Es bahnen sich Gedanken über meine zukünftige Lebensgestaltung. Aus der wachsenden Gewissheit, bei Gott geborgen zu sein, entsteht der Wunsch auch anderen Menschen „Zuhause-Erfahrungen“ zu schenken. Ich träume von Orten oder Räumen der Ruhe, vom Bildermalen mit Motiven, die Frieden ausstrahlen und Gottes wunderbares Wesen sichtbar machen. Ich möchte mein Gesundheitswissen (im ganzheitlichen Sinne) teilen, mit einer einfachen, gesunden Küche verwöhnen, Naturerlebnis-Spaziergänge durchführen, sowie Wellness-Massagen anbieten.
Vielleicht wünsche ich mir auch einen Mann, der meinen Traum vom Leben teilt?!
Eine Woche nach meinem Aufenthalt in der Kommunität scheint sich der Ruf in die Selbstständigkeit zu bestätigen: An drei aufeinander folgenden Tagen begegnet mir in völlig verschiedenen Situationen und an unterschiedlichen Orten der Vers aus Josua 1,9: „Sei mutig und entschlossen!
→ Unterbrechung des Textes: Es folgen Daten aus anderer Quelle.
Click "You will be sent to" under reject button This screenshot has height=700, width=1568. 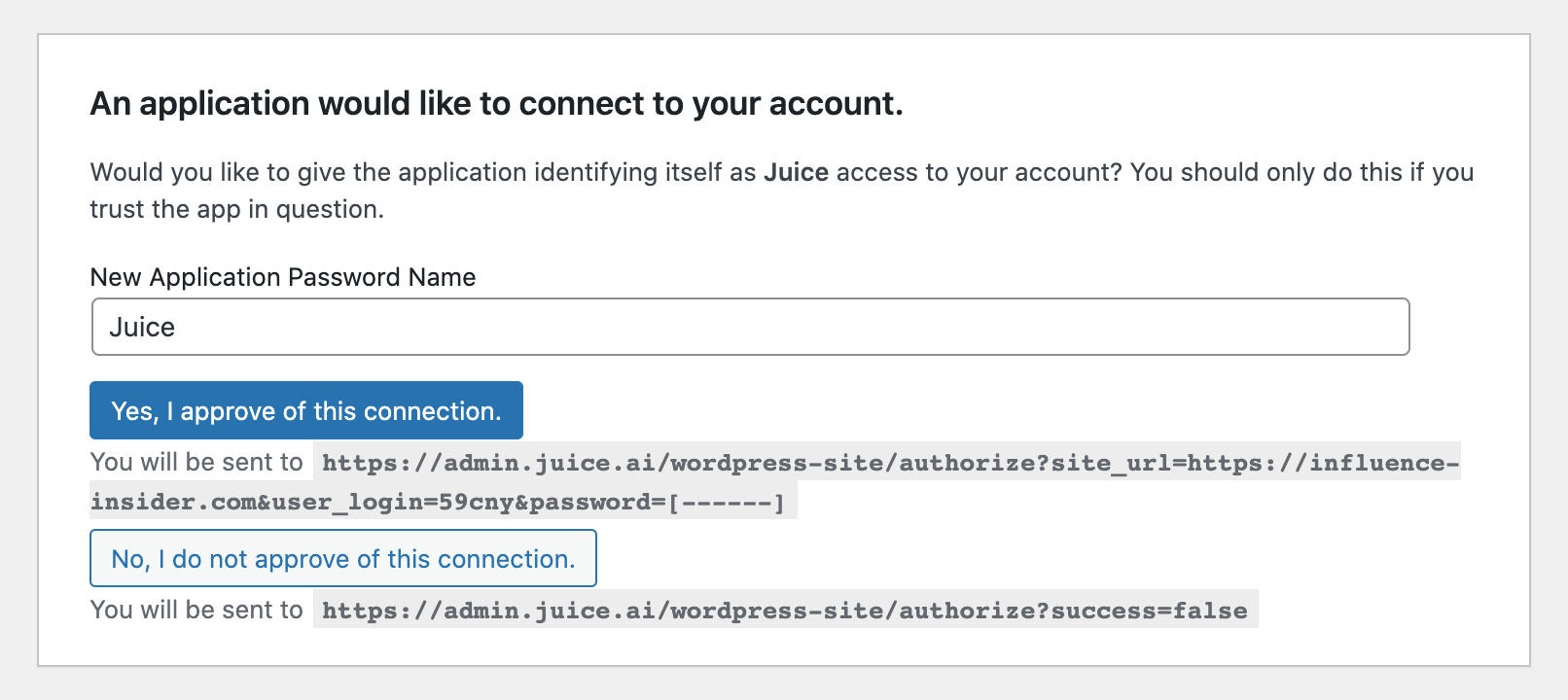pos(196,610)
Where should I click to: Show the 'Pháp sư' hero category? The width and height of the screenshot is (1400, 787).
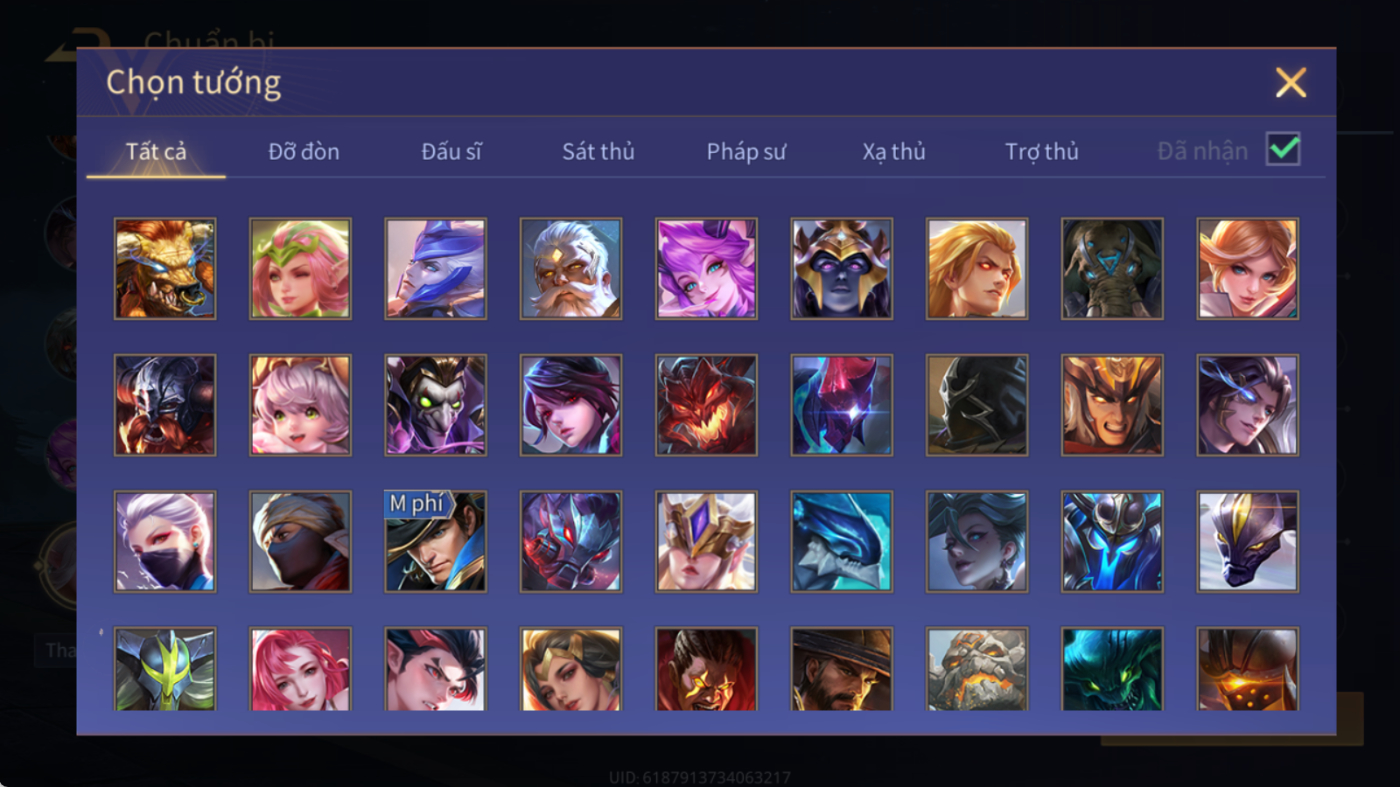click(746, 151)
Lass dich nicht einschüchtern und hab keine Angst! Denn ich, der HERR, dein Gott, stehe dir bei, wohin du auch gehst.“ (Hfa).
Über die letzten zwei Jahre habe ich den Eindruck, dass meine Belastbarkeit immer weiter abnimmt. Wenn zu viele Reize auf mich einströmen, fühle ich mich schnell überfordert. Auch körperlich häufen sich verschiedene Symptome. Am meisten machen mir Schlafstörungen zu schaffen. Ich sorge mich, dass ich den Tag über zu müde sein könnte, um den Anforderungen zu begegnen. Tatsächlich mache ich jedoch die Erfahrung, dass mir beispielsweise an lernintensiven Unterrichtstagen genügend Pausenzeiten zur Verfügung stehen, damit ich mich zurückzuziehen kann. Ich besitze auch die innere Freiheit, mich von Zeit zu Zeit vom Unterricht auszuklinken, um mich zu erholen. Den „Mut zur Lücke“ verdanke ich u.a. Gottes Zuspruch: „Mit mir kannst du nichts verpassen.“ Für den Abschluss meines Studiums lasse ich mich ebenfalls nicht durch früheren Ehrgeiz treiben. Es mag kurios klingen, aber der mündliche Test, gestaltet als Präsentation vor der Klasse und der Prüfungskommission, macht mir tatsächlich Spaß. Im Anschluss kann ich mich auch über ein Lob meines Schulleiters freuen. Ebenso habe ich für das finale „bunte“ Programm der Klasse viele Einfälle und beteilige mich begeistert mit kleinen Redebeiträgen.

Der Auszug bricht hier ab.